Creative Decisions: Why Leaders Need An Inventive Brain

Michael Bloomfield
Sep 7, 2018 · 4 min read

If leaders do one thing, it’s decide things. They make judgements and direct the actions of others. Mostly, this does not, and should not, involve creativity. But some of the very biggest and most consequential decisions you take as a leader can rely on a capacity to be creative.

It’s vital to note that when I say “creative decisions” I don’t mean decisions about creativity (like making a call on whether to use new marketing content A or B). I’m talking about decisions that are creative.

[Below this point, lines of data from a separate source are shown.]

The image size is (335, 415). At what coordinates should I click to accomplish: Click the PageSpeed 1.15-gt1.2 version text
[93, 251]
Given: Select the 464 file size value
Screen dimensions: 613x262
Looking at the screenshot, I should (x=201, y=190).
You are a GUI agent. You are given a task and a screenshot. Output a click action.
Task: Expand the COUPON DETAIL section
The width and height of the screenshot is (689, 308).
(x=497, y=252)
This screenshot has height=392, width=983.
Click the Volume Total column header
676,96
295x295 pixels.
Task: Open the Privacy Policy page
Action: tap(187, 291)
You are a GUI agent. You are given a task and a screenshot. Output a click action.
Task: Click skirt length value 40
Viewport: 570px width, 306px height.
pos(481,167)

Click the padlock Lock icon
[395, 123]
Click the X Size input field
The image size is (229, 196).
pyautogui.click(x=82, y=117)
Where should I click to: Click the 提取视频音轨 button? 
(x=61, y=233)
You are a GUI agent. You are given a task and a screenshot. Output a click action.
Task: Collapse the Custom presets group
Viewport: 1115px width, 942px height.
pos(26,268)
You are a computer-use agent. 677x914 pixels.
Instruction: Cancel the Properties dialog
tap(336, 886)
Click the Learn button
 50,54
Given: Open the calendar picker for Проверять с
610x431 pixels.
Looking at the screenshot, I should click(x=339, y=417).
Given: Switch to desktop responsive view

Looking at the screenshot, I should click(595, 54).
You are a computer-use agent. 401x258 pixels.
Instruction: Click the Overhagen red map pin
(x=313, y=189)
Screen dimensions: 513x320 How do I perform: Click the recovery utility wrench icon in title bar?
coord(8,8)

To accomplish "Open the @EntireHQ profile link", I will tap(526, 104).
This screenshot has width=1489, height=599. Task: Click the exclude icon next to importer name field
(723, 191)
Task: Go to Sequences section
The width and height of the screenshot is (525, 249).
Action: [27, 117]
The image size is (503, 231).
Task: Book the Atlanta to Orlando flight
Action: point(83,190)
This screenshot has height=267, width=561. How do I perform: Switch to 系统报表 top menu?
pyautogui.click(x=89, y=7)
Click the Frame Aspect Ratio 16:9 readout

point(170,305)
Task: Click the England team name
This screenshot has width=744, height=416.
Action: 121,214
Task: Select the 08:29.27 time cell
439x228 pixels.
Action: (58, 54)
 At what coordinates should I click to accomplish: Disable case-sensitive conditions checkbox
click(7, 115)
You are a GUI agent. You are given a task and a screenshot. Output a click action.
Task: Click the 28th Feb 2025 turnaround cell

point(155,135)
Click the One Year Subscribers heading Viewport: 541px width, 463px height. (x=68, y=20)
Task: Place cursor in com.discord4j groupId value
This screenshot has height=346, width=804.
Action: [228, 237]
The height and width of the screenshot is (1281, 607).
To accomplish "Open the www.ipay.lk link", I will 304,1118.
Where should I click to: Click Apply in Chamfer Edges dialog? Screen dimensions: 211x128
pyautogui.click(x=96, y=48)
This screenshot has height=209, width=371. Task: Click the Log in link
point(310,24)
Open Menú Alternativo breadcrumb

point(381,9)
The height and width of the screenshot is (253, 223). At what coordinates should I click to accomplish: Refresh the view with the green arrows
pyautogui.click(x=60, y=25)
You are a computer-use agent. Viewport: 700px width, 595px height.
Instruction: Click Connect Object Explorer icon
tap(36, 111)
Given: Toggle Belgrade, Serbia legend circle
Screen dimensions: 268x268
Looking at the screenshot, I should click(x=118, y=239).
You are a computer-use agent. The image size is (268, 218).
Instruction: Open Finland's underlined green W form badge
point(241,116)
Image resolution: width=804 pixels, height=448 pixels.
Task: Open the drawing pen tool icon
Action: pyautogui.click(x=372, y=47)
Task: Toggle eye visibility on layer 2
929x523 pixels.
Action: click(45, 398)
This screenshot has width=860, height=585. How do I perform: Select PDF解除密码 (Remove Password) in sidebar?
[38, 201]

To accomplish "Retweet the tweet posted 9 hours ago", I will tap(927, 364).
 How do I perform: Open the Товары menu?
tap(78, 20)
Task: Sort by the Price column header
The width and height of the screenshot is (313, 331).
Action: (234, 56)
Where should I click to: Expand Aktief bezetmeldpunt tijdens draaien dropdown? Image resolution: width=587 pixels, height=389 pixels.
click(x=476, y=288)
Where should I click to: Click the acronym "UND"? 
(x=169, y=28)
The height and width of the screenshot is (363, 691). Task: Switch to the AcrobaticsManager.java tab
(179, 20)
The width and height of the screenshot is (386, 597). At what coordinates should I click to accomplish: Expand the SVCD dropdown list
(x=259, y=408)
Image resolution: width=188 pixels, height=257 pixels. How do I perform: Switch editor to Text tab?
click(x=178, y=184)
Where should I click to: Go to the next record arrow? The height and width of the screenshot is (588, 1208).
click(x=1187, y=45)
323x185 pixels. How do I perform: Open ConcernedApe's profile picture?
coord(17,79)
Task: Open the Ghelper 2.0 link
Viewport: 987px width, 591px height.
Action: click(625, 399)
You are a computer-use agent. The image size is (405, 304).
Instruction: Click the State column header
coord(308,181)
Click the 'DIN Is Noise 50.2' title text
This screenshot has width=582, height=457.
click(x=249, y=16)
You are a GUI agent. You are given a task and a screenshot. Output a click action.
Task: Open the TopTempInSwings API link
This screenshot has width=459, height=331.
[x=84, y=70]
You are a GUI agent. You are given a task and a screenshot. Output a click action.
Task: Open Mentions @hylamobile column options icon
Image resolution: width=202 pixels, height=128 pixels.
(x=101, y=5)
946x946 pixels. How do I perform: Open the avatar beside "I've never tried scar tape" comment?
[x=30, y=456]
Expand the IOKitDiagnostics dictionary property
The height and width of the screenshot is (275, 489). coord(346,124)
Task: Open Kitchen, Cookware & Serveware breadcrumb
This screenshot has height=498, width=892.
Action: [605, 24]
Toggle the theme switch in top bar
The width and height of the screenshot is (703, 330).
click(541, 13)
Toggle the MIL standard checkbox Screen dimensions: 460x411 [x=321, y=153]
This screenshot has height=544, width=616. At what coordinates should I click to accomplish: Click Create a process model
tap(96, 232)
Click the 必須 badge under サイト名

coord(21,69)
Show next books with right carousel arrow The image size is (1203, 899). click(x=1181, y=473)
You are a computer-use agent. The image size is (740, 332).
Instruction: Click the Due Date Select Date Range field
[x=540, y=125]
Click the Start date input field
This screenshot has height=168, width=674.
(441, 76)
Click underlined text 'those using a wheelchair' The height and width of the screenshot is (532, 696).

How can a decision be creative?

You first need to understand what creativity is. Strictly speaking, it’s got zero to do with art. As I’ve said before , most art is not creative and most creativity happens outside of art. Let’s use an enhanced version of the scientific definition of creativity. A creative idea is one which is both new (or novel) and valuable (or useful or adaptive). There’s a third criterion, though, which is sometimes thought of as surprise, unexpectedness, counterintuitiveness or, in the case of the US patent office when judging whether something merits a patent, the non-obvious.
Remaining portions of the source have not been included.